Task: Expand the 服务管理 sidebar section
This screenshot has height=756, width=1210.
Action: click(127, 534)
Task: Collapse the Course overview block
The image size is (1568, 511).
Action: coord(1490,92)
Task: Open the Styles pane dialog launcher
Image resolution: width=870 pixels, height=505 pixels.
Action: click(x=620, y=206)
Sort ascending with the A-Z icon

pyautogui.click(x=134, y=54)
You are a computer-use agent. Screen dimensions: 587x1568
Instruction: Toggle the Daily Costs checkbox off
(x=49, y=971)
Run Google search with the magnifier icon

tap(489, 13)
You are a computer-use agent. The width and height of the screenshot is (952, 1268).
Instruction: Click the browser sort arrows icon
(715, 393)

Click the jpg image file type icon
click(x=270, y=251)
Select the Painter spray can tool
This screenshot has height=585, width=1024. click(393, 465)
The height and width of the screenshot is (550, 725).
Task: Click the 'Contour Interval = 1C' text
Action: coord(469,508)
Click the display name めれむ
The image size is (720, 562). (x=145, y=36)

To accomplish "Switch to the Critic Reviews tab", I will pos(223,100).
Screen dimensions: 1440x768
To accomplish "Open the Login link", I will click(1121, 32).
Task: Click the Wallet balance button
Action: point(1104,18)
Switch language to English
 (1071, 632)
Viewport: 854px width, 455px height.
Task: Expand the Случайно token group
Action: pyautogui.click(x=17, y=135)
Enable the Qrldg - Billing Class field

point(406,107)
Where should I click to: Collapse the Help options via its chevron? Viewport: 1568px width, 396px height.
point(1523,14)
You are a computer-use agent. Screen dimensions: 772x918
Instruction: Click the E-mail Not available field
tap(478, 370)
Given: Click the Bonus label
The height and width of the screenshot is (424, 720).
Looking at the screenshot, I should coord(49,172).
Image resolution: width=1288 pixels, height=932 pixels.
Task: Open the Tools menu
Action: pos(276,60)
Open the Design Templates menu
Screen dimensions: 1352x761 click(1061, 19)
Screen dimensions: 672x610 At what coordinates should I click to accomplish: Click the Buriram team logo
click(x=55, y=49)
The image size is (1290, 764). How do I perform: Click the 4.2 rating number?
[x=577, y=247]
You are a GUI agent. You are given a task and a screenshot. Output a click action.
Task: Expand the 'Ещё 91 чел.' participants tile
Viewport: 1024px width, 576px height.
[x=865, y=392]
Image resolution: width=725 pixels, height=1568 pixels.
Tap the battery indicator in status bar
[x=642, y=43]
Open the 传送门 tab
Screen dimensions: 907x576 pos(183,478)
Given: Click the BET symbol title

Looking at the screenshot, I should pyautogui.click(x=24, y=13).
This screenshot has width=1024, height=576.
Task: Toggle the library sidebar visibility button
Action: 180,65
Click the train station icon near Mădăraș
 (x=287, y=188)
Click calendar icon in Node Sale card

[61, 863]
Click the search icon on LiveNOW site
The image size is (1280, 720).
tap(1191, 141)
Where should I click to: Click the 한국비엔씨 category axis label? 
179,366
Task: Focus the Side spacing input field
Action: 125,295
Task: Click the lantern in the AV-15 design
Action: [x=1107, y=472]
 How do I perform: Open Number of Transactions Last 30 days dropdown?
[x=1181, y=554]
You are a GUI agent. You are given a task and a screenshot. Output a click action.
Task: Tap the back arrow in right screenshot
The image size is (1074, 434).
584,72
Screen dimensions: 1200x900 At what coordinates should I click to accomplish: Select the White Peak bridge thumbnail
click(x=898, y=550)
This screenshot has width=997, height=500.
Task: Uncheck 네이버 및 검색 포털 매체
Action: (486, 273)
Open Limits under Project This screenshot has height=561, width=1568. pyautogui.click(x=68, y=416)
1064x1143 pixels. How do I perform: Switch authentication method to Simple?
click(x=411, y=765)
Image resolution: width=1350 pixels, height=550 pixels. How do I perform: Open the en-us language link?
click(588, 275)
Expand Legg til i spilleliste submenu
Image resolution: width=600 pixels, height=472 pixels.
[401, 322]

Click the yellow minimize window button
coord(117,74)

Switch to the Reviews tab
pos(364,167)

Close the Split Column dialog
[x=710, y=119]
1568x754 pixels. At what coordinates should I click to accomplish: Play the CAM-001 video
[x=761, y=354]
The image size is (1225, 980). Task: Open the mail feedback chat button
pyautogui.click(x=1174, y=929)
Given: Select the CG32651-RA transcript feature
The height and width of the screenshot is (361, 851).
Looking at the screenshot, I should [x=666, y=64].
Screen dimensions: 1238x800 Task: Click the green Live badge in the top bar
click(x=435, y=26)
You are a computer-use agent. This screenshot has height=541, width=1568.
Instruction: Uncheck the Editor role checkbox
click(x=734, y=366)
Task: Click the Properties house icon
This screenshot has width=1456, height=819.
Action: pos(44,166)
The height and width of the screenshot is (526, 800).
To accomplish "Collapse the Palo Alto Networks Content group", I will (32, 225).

====

### Problem description
Check each line of the entries for "computer" and copy those that have it.

### Completed task
You are a computer-use agent. Screen dimensions: 587x1568
You are a computer-use agent. The width and height of the screenshot is (952, 1268).
You are a computer-use agent. Screen dimensions: 772x918
You are a computer-use agent. This screenshot has height=541, width=1568.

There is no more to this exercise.